Tuesday, September 22, 2009

Megan Morman: Cooler

Megan Morman has packed up her cooler and left the building. I am bereft. I have become very attached to seeing her raise her eyebrows as she jots in her secret little notepad. I miss her sweet, mischievous giggle. After all, creating mischief is what Megan came to the Visualeyez festival to do. I'm also totally addicted to her blog. Like candy, gossip can be addictive and we know it's not always good for us even though it's so much fun.

The artist installed a water cooler in the front foyer of Latitude 53 among the comfy couches and crocheted pillows. She left out bowls of candy to lure in her subjects. (It worked.) Megan's spot-on sense of parody nailed the tone of the celebrity tabloids, web sites, and tv shows she mined for this project. She has an amazing work ethic, literally working 12 hour days during the festival to create her slick, web-savvy blog.

Megan and I both came from small, midwestern towns where it's easier to gossip than it is to do just about anything else. The essential topics in small towns are birth, deaths, marriages, affairs, and divorces (as opposed to the nasty details of celebrity gossip which include cellulite, sexual peccadillos and sartorial slobbery). Life in a small town becomes blatantly transparent, which is why many of us leave for the comparative anonymity and freedom of life in an urban center. (The irony is that we kind of miss the connections between people.
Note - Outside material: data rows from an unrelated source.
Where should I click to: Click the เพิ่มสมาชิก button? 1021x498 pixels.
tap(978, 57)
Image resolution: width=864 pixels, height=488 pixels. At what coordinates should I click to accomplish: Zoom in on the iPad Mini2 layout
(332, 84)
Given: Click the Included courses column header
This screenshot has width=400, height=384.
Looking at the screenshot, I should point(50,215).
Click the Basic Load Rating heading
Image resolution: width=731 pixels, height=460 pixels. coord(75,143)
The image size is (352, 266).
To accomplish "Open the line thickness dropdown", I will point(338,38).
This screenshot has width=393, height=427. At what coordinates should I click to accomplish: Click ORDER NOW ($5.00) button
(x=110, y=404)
I do, anyway.) Once Megan entered the realm of the art world she was surprised at how vicious artists, art writers, curators and administrators could be. In fact, one time Megan got into trouble herself for a disgruntled posting she made on one of her blogs. It all ended in tears, as these things sometimes do.
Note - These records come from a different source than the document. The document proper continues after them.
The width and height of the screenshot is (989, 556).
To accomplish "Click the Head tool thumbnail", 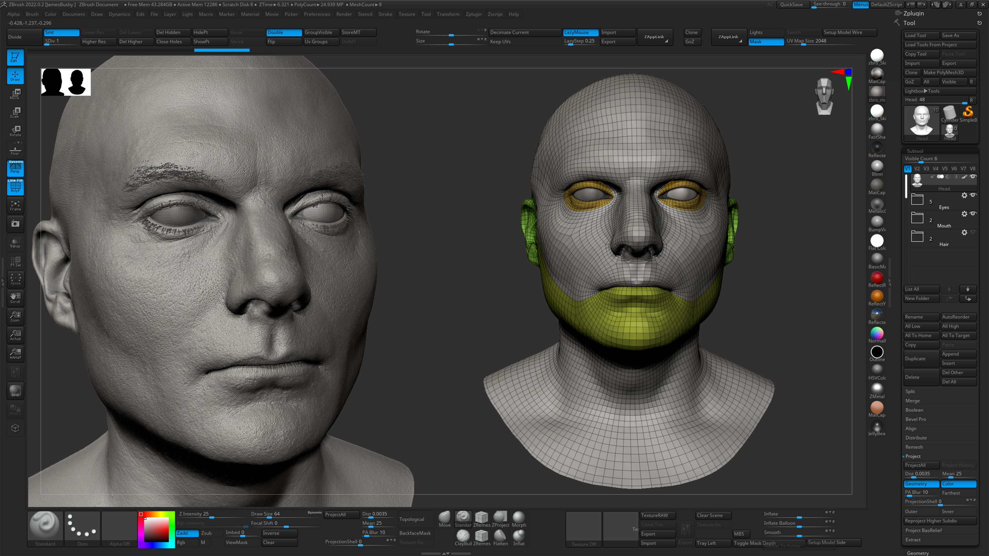I will [x=921, y=121].
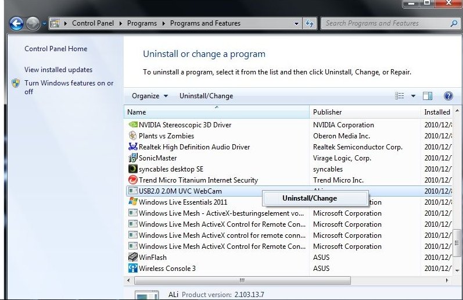Click the Trend Micro Titanium Internet Security icon
The width and height of the screenshot is (463, 300).
132,180
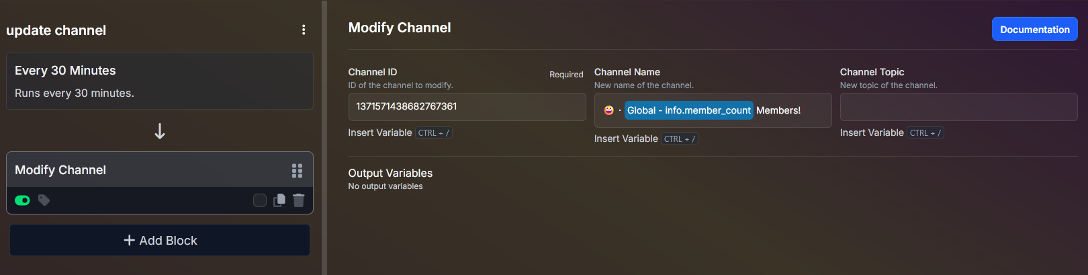Select the Modify Channel block card
The height and width of the screenshot is (275, 1088).
coord(160,183)
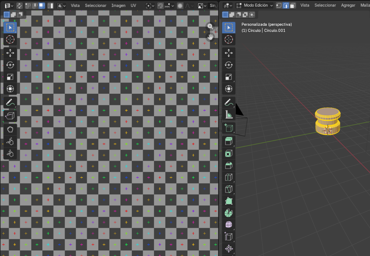Open the Imagen menu in UV editor

tap(118, 5)
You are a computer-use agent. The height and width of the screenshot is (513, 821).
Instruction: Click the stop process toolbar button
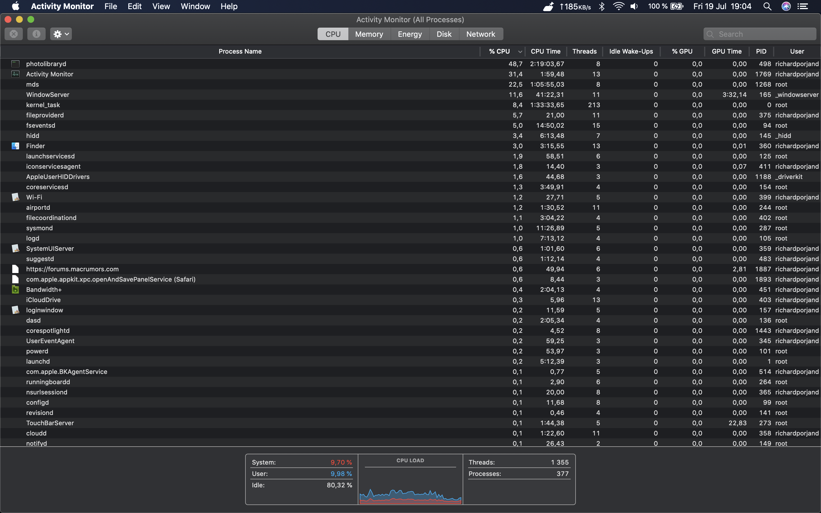(x=14, y=34)
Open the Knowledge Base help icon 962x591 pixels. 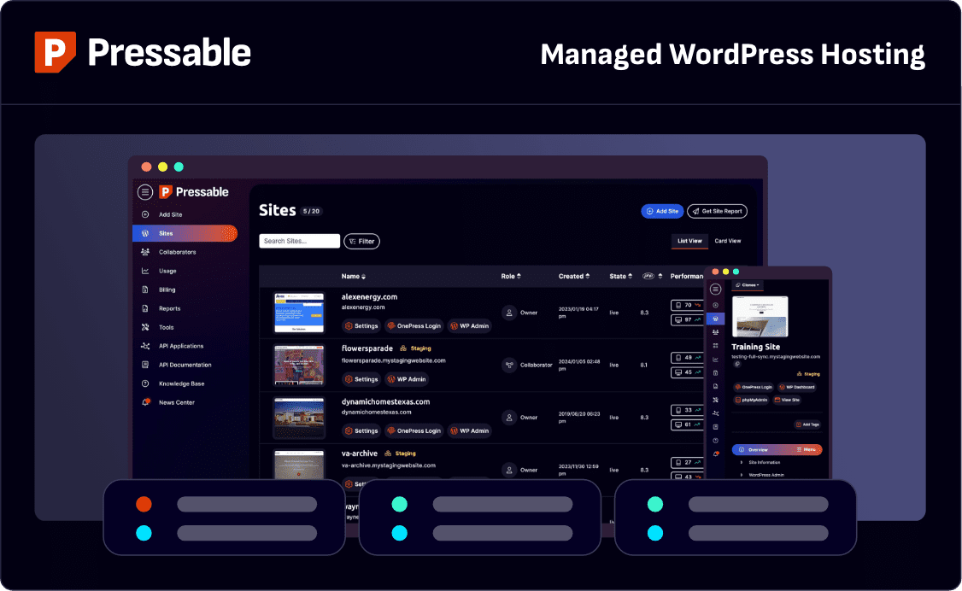pyautogui.click(x=145, y=383)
Having Megan and the festival made us all hyper aware of what we said about other people who weren't in the room at the time. "Will Megan write about that," we wonder? "Was that just a mean thing to say?" In the end we trusted her judgement and sometimes she was asked to change things to protect people's anonymity, which she did without hesitation. It was not her intention to hurt people.
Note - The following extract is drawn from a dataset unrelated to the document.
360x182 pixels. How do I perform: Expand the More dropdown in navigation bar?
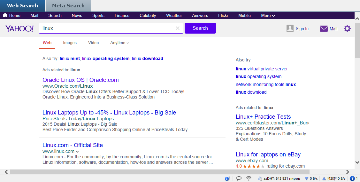pos(268,15)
In my conversations with the artist she talked about her interest in how artists raise their profile in the community. How does one go from being off-radar or even "box office poison" to being the sexy hot performer on the circuit--the "it" boy or girl? Is it achieved bad boy (or girl) style by doing something so outrageous it sends tongues wagging across the nation, or is it when one just does a bad performance? (We all have nightmares about the latter.) Do we become the object of someone's jealousy, fetishistic desire, or ire? After all, much of contemporary art is about fetishizing something.

By raising the participants of this festival to pseudo-super star level, Morman parodies the voyeuristic gaze that performers crave and fear at the same time. The wonderful thing about her piece is that we all had fun playing the game ourselves, making up imaginary scenarios and trying to convince Megan to post them. One day a set of word magnets mysteriously appeared on the bathroom stalls. Custom-made my Megan Morman, they contained our names and racy words that enabled anyone in the bathroom to construct rumors. This reminds us that yes, gossip is intentionally constructed, crafted from fantasies and oral stories passed from person to person. They are dynamic, unpredictable, and generally erode over time.

Morman's piece made us even more aware of the social nature of our art, especially within the context of this particular festival where performers are encouraged to stay for the entire time to engage in social and critical dialogue. Remember the French immersion exchanges from the Trudeau era? Like that, only the language is performance art. It's a truly elucidating and humbling experience to see the work of your peers at this festival, especially the senior artists who maintain a lively engaged practice in the era of a conservative government. Furthermore, the conversations among the artists and curator help to create solidarity, critical feedback, and evolve the practice. It's the talk around the water cooler and the table at Boston Pizza that keeps us grounded and builds trust so we can give critical feedback to each other.

Do check out Cooler. It's a hoot! I hope it never ends.